Never lose flow again
with Danny Newman, On Demand Human
Never lose flow again
Show Notes
Danny Newman built ID345 - Denver's AI clubhouse and vibe coding community - from a biweekly meetup at a coffee shop into a weekly gathering of 300+ builders, a coworking space in a converted warehouse, and an alternating generative media meetup. The community spawned its own product: On Demand Human, an in-flow expert marketplace built to solve the exact problem the community kept surfacing.
The insight was simple and painful: vibe coding gets you 80–90% there, fast. Then something specific breaks. You've tried ChatGPT, Perplexity, YouTube tutorials, re-prompting 47 different ways. The energy leaves your body. The project dies on your laptop. What you actually need is a real person who knows the exact tool you're using - available now, not in three days after an Upwork RFP process.
On Demand Human: In-Flow Expert Help
The product is a real-time marketplace for expert help during vibe coding sessions. You select the tool you're using (Lovable, Bolt, Cursor, etc.), describe the problem, set a maximum payment, and request a helper. The platform matches you in real time with an available expert - probably someone between their own projects or with 30 minutes of downtime - who joins you on Zoom with screen share. Pay per minute. The session lasts 10–20 minutes. You stay in flow.
On the supply side, helpers log in, set their per-minute rate, and get browser or email notifications when requests matching their expertise come in. First to accept gets the session. It's designed to feel like office hours, not a side gig - casual availability with upside, no job-posting maintenance required. GitHub login lets the platform verify expertise from public repos.
The Virtuous Expertise Ladder
Danny's observation from running ID345: the person who was stuck on a Lovable database query six months ago is now the ideal helper for someone stuck on the same problem today. They just solved it. They remember the frustration. They can explain it in the language of someone who isn't a senior engineer.

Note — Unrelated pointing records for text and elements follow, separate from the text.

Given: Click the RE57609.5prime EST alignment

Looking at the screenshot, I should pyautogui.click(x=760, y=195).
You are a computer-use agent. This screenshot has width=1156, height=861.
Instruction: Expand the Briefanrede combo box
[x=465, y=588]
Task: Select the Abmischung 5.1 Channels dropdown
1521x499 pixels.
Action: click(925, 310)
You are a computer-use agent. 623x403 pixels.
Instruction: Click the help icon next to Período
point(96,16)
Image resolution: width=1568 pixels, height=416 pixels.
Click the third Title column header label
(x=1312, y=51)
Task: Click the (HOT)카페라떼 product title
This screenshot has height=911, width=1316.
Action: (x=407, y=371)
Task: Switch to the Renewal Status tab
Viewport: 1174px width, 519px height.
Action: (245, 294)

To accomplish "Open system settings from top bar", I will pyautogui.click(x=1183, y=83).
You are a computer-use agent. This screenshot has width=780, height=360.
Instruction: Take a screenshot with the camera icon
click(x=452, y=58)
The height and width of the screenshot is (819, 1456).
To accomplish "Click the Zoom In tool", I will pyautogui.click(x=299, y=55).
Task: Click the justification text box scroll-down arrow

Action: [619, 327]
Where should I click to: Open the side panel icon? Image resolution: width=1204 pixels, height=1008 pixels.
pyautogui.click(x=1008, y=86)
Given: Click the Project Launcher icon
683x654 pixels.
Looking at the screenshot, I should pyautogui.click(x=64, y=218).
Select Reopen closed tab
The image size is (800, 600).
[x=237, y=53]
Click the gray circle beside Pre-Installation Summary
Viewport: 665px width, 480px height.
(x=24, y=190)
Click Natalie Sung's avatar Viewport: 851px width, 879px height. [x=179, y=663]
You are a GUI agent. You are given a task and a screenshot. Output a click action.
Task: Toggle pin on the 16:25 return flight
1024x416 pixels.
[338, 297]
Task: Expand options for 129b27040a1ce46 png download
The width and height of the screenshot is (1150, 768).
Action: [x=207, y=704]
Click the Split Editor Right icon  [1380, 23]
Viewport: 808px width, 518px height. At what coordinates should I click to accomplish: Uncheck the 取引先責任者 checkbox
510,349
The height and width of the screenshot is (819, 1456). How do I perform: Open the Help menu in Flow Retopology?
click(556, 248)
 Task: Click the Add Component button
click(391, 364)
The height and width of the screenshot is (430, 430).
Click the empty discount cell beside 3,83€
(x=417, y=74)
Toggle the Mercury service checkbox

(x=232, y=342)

This creates a self-sustaining supply side. As the community graduates through levels - from first prototype to production app to helping others - expertise flows back into the marketplace naturally. The knowledge ladder is both the supply mechanism and the community glue.
Why Pay-Per-Minute Changes the Behavior
Fiverr and Upwork are fine for planned, async work. They're the wrong tool for an in-flow blocker. The multi-day process of posting, vetting, scoping, and contracting is itself a flow-breaking exercise. By the time you've found someone on Upwork, you've already lost the session.
Pay-per-minute solves three things: it makes the value transparent to the person asking for help ("am I getting 20 minutes of value from this?"); it makes availability casual enough for helpers to treat it like office hours; and it creates no barrier for experts who would never manage a Fiverr profile but will happily field a session while they're waiting for something else. The startup use case Danny calls "sneaky powerful": use it as instant office hours for your entire team - any moment where a 15-minute nudge saves a week stall.
Audience → Community → Product
ID345 is a live proof of Greg Eisenberg's framework: build an audience, let it select into a community around a shared interest, then build a product that serves the community's specific pain. Danny didn't start with On Demand Human. He started with a meetup. The meetup became a community. The community's recurring frustration (hitting walls, losing flow) became the product spec.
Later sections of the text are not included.